Look through the entries below and extract exactly the lines from the one containing "Open the user profile avatar menu" through the one containing "Open the YouTube", ends included.
▼
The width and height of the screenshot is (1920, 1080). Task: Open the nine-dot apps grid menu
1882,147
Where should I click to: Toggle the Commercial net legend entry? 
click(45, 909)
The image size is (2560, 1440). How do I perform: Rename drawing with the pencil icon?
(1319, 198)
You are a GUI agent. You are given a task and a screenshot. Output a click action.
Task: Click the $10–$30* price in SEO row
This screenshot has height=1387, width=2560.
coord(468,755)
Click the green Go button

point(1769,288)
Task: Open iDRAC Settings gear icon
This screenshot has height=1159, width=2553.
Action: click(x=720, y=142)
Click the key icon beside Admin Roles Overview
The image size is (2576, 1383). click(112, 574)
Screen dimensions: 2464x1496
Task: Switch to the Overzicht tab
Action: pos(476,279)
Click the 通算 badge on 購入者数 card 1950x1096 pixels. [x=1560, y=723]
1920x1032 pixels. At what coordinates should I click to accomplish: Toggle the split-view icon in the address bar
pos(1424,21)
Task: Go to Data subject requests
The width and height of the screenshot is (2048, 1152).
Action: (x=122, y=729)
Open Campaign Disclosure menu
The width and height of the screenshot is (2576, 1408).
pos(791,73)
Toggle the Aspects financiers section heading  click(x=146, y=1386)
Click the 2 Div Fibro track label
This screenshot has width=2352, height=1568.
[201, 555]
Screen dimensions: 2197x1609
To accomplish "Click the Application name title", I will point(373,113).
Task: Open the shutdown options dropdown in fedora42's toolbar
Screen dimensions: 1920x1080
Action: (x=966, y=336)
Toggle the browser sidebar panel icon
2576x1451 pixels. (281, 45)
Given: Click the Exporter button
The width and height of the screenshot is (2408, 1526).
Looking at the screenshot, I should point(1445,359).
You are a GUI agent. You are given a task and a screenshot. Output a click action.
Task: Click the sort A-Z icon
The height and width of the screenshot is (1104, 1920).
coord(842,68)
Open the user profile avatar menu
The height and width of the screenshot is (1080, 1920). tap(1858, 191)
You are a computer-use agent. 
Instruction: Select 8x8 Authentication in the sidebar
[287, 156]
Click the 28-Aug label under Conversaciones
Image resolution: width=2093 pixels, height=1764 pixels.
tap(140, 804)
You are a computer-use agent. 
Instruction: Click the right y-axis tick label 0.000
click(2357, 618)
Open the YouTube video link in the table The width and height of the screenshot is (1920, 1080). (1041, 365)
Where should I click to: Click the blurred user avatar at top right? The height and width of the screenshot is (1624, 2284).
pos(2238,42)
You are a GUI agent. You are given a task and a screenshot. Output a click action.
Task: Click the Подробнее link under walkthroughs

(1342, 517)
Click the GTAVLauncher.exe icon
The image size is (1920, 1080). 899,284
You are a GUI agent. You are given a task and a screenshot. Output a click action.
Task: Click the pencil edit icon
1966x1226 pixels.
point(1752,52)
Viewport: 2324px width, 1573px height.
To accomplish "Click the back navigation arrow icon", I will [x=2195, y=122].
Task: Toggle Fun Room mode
▲
== Solution to this exercise ==
Open the user profile avatar menu
The height and width of the screenshot is (1080, 1920). tap(1858, 191)
You are a computer-use agent. 
Instruction: Select 8x8 Authentication in the sidebar
[287, 156]
Click the 28-Aug label under Conversaciones
Image resolution: width=2093 pixels, height=1764 pixels.
tap(140, 804)
You are a computer-use agent. 
Instruction: Click the right y-axis tick label 0.000
click(2357, 618)
Open the YouTube video link in the table The width and height of the screenshot is (1920, 1080). (1041, 365)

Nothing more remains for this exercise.